このため大きな地震が遠くで起きると、初めにガタガタと小刻みに揺れる縦波の揺れが来て、次いでユサユサというややゆっくりとした横波の揺れを感じ、その後にユラユラとゆっくりした振幅の大きな表面波の揺れに見舞われることが多いのです。表面波は周期が長いため人には強く感じられなくても、ビルや橋などの建造物を大きく揺らすことがあります。

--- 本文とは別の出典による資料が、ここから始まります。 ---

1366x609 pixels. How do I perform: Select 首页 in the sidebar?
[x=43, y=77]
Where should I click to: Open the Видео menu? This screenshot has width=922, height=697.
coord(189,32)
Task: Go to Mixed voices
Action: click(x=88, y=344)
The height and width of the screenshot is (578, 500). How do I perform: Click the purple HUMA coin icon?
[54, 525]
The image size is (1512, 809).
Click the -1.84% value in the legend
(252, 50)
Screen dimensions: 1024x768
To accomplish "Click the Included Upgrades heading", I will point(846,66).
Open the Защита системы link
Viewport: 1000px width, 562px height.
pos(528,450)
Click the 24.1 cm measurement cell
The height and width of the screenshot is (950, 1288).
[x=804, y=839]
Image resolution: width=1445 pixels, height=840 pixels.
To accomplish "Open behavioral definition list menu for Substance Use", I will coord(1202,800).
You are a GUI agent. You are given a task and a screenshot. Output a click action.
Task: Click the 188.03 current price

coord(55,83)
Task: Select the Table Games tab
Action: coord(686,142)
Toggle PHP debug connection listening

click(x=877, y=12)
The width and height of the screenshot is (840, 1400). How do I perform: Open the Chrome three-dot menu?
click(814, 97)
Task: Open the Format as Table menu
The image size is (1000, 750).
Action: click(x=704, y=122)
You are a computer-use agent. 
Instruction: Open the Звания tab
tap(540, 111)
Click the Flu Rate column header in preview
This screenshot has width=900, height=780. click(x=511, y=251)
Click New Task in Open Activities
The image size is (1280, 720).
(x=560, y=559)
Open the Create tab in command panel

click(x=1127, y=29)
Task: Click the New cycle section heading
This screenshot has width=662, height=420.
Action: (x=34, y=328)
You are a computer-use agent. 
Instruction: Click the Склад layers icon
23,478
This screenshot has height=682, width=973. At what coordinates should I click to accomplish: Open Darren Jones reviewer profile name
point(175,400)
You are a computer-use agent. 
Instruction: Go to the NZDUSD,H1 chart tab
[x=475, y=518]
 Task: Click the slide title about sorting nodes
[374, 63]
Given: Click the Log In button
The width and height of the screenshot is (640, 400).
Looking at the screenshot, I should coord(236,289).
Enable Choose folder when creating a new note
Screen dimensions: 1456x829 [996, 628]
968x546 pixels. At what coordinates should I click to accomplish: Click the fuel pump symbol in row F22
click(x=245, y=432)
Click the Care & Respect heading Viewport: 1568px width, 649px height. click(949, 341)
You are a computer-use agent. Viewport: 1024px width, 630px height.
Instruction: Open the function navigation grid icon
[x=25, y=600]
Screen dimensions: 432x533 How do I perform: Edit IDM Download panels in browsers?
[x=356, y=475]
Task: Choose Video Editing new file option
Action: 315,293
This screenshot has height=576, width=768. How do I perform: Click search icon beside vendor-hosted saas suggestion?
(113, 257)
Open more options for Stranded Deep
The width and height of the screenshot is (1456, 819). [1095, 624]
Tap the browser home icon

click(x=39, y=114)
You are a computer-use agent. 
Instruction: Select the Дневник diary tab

地震波の伝わる速さは波の種類や岩石の性質によって異なります。地球の表層では縦波の進む速さは1秒間に約6〜9qで、横波の進む速さは1秒間に約3〜5qです。この速度の違いによる時間差を用いて、震源までの距離が分かります。縦波のガタガタという振動を感じ始めた後に横波のユサユサという振動を感じるまでの時間が短いと近いところで起きた地震、長いと遠いところで起きた地震ということになります。雷がピカッと光った後、ゴロゴロと鳴るまでの時間差で、雷までの距離が遠いか近いかが分かるのと同じ仕組みです。
(注)縦波はラテン語でPrimae(初めの)の頭文字のPをとってP波と名付けられ、初めに来る波の意味です。横波は同じくラテン語のSecundae(第2の)の頭文字のSをとってS波と名付けられ、2番目に来る波という意味です。